*** Begin section ***

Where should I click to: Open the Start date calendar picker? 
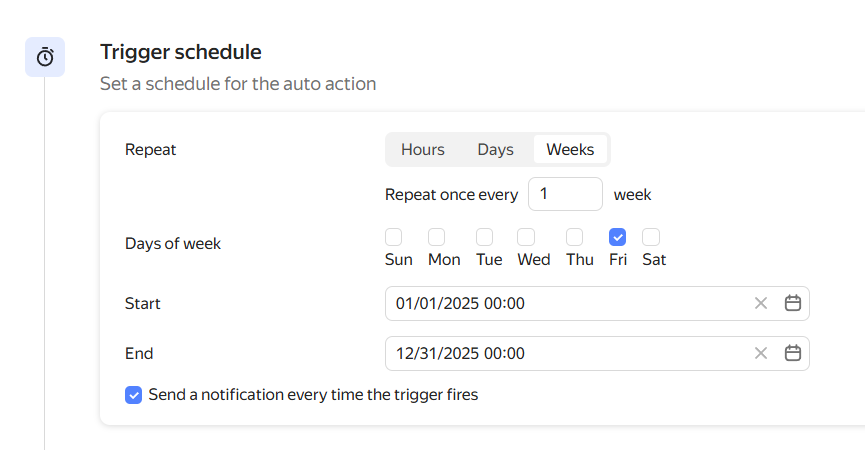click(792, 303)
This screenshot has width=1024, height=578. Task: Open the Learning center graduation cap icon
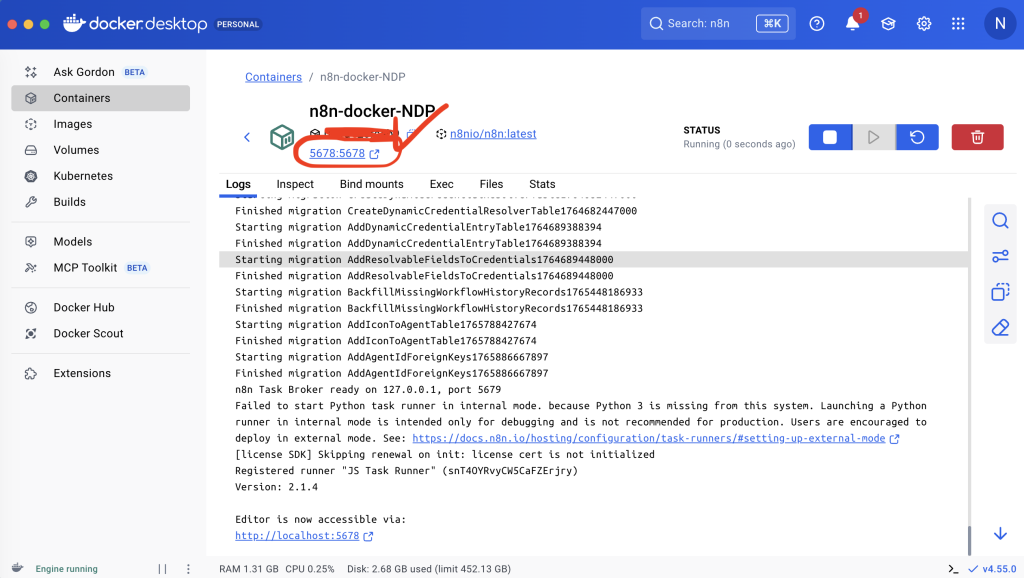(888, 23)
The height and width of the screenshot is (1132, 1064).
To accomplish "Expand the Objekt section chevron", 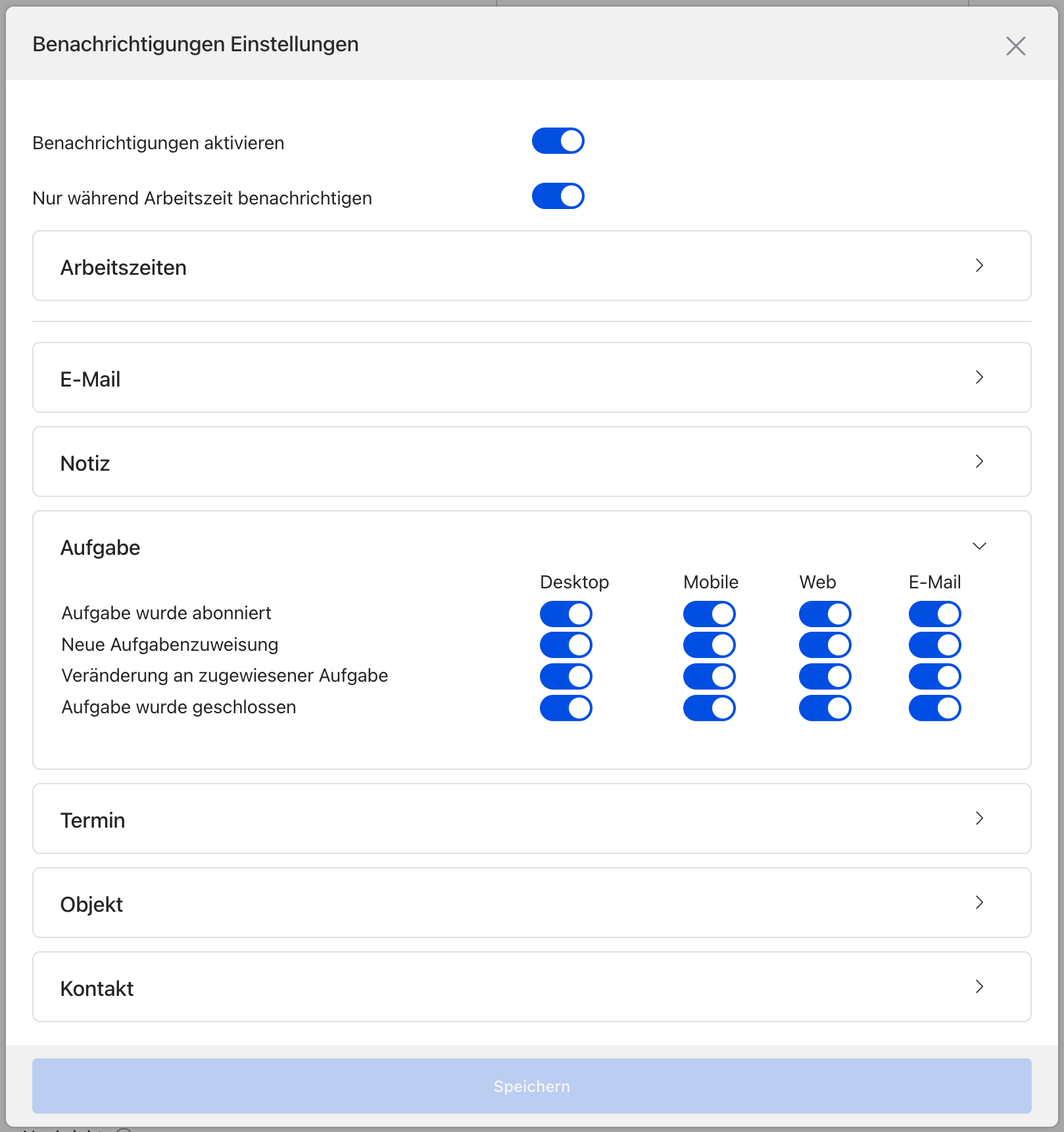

*** End section ***

[Exercise instructions]
An exact restatement of the entries above is needed; no picture may appear in it.

[Output of the exercise]
Where should I click to: Open the Start date calendar picker? 
click(792, 303)
This screenshot has width=1024, height=578. Task: Open the Learning center graduation cap icon
(888, 23)
The height and width of the screenshot is (1132, 1064).
To accomplish "Expand the Objekt section chevron", 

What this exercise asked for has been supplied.